Norris-Holland-Hare House | |
Completion Date: | 1805 |
Status: | Private residence |
Building Type: | farmhouse |
Architectural Style: | Federal |
Location: | 2329 Avent Ferry Road Holly Springs, North Carolina, U.S. |
The Norris-Holland-Hare House is a historic Federal style farm house in Holly Springs, North Carolina. It is the oldest building in the town of Holly Springs. The house was used as a field hospital by the Union Army following the Battle of Bentonville of the American Civil War.
The Norris-Holland-Hare House was built around 1805 by Needham Norris, a Baptist minister and the son of American Revolutionary War veteran Pvt. John Norris Jr.[1] [2] Needham Norris was the grandfather of the Raleigh socialite Cornelia Alice Norris. The house was constructed on a portion of a land grant given to John Norris Jr.[3] Built in the Federal style, the house features wood sash windows, plain weatherboards, stone foundation piers, and Flemish bond brick chimneys.[4] Norris bequeathed the house and farm to his nephew, Simpson Washington Holland.[2]
In September 1864, Holland traveled to Virginia to search for his brother, a Confederate soldier fighting in the American Civil War.[2] Holland died two months later, without having returned home.[2] The widowed Mary Ann Matthews Holland was left to care for their young children.[2]
In April 1865, after the Battle of Bentonville, an encampment of Union soldiers encircled the house.[2] [3] The family lived upstairs while the soldiers occupied the first floor as a field hospital.[2] [5]
The home later passed to the Hare family, descendants of the Hollands, who owned it until 2004.[3]
In 2017, the town purchased the 1,904-square-foot house to save it from demolition, with plans to sell it with preservation requirements.[2] The home was purchased by a family later that year.
__________
■ ACTIVITY ■
Say whether each statement agrees with the text on the Norris-Holland-Hare House, answering yes or no and quoting the words of the text that decide it: (a) The house was built by John Norris Jr. (b) Union soldiers used the first floor of the house as a field hospital. (c) The Hare family owned the house until 2017. The data are not needed to answer anything here.

■ SOURCE MATERIAL ■
__________
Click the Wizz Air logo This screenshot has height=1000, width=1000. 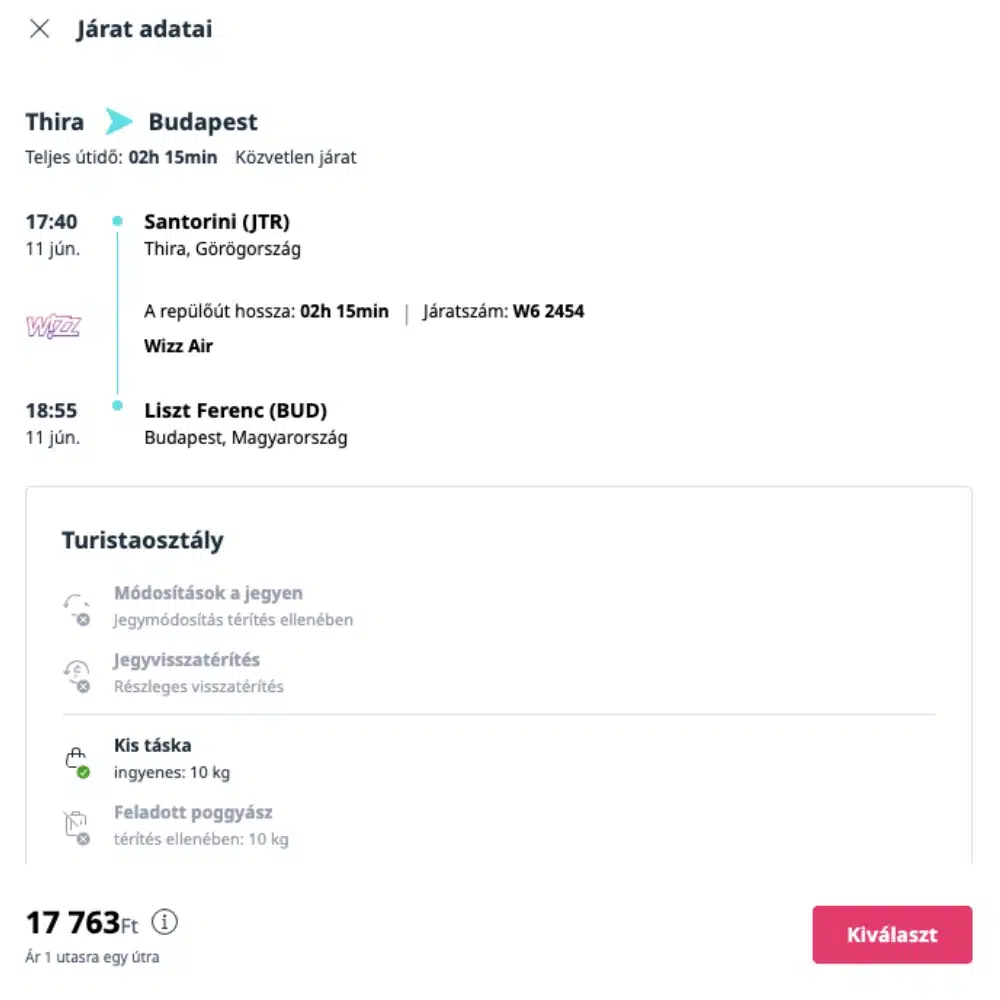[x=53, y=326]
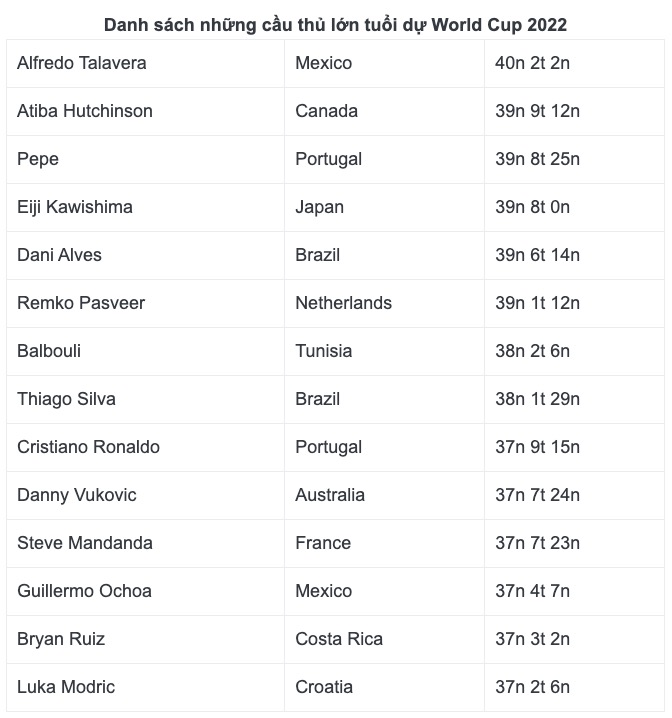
__________
■ RESPONSE AREA ■
(a) No: "built around 1805 by Needham Norris"
(b) Yes: "the soldiers occupied the first floor as a field hospital"
(c) No: "who owned it until 2004"